Второе пришествие инженера Гарина, стр. 47

*** 60 **

Германию и Австрию всегда объединяли дружественные, если не сказать родственные связи. Общность языка, границ, культуры, политика и дипломатия многих веков, быт и обычаи простых людей. Граница двух стран была как редко где прозрачна. Пересечь ее не составляло труда. Было на что посмотреть и здесь, и там. Вот и Хлынов в свободное от семинаров и ученых штудий время пристрастился к поездкам в соседнюю Германию. Он уже посетил Берлин, Лейпциг, теперь вот – Мюнхен. Эта последняя поездка навела Хлынова на один престранный разговор с Рейхенбахом и, в конечном счете, способствовала крушению целой его жизни.

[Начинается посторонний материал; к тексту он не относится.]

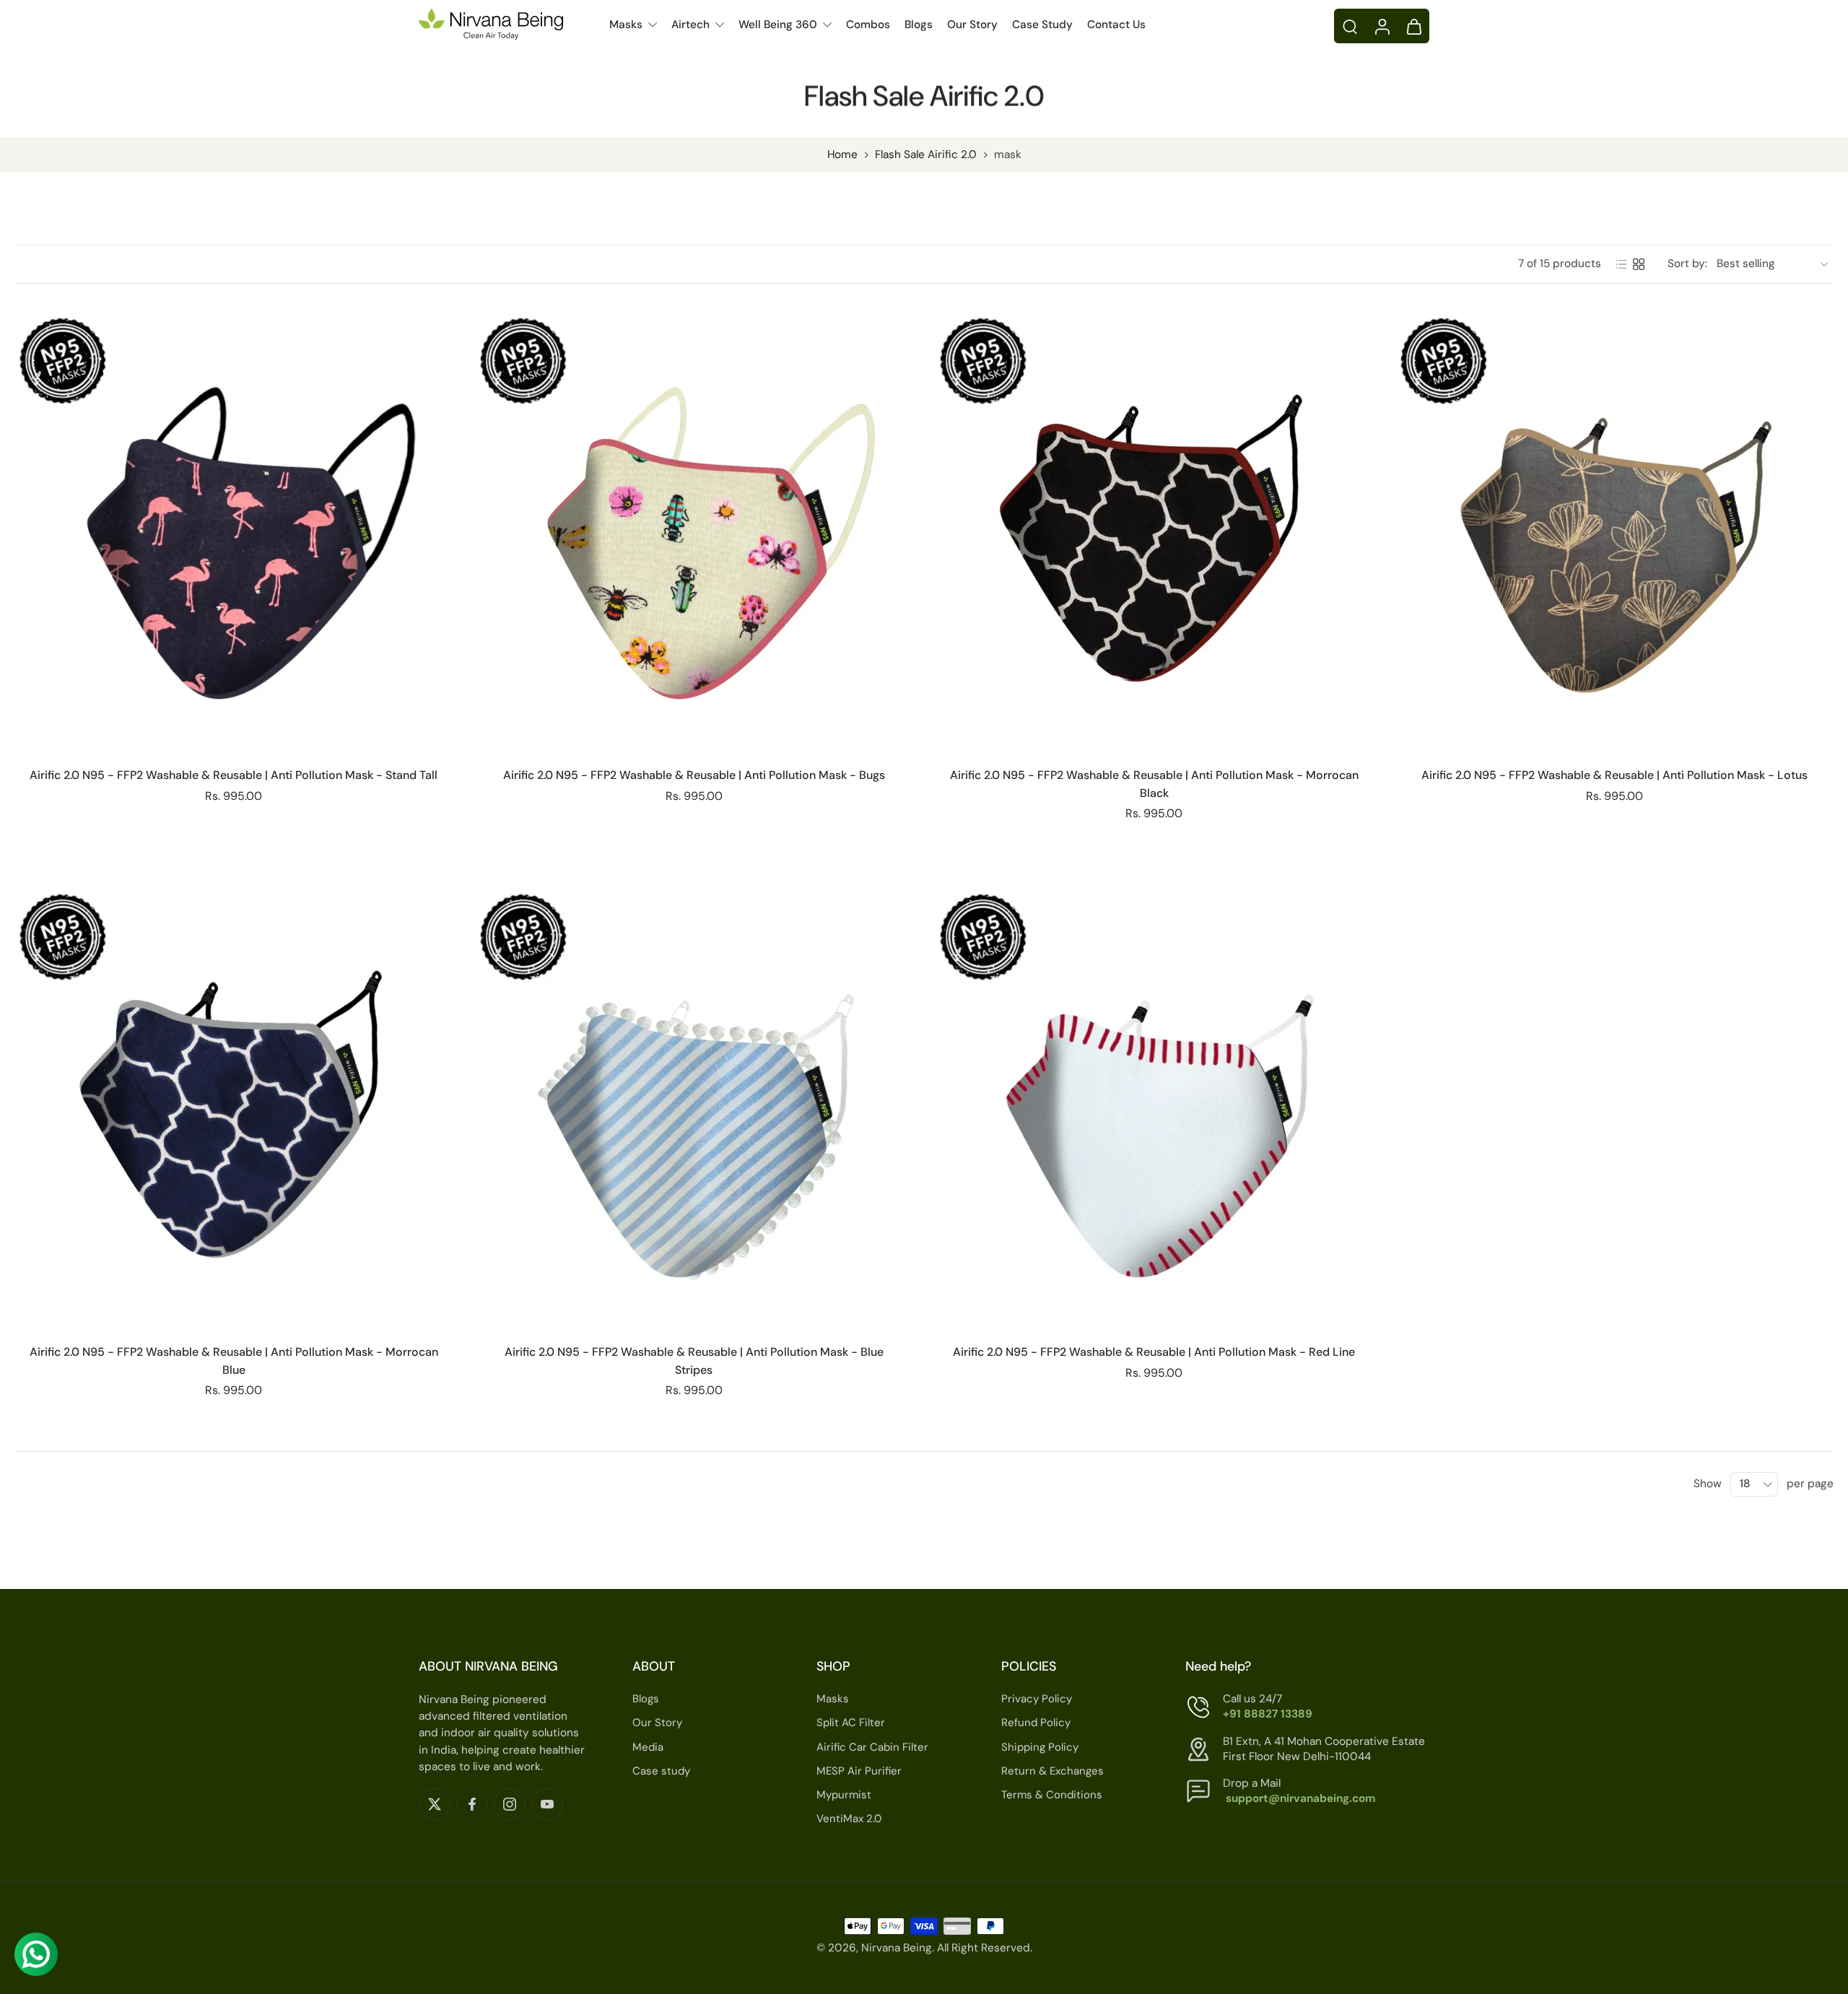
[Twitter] (434, 1803)
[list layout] (1621, 264)
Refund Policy (1036, 1722)
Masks (625, 24)
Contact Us (1116, 24)
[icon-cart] (1413, 26)
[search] (1350, 26)
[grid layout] (1638, 264)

В тот день он посетил Старую пинакотеку Мюнхена. Почти в одиночестве бродил пустынными великолепными залами и кабинетами. Созерцал непреходящий драгоценный колорит и эффектность барокко школы фламандских мастеров; мельком взглянул на пусто-гладкие фарфоровые личики мадам от Гойи, восхитился фантастической техникой письма полузабытого Грюневальда, – блистающими доспехами и богатой парчовой тканью его кисти в картине «Встреча св. Эразма и св. Маврикия», отдал должное Пуссену, Дюреру, но равнодушно прошел мимо работ Липпи и ему подобных, ничего не говорящих ему имен. (В искусстве Хлынов все же полагался на авторитеты, не надеясь «алгеброй поверить гармонию»).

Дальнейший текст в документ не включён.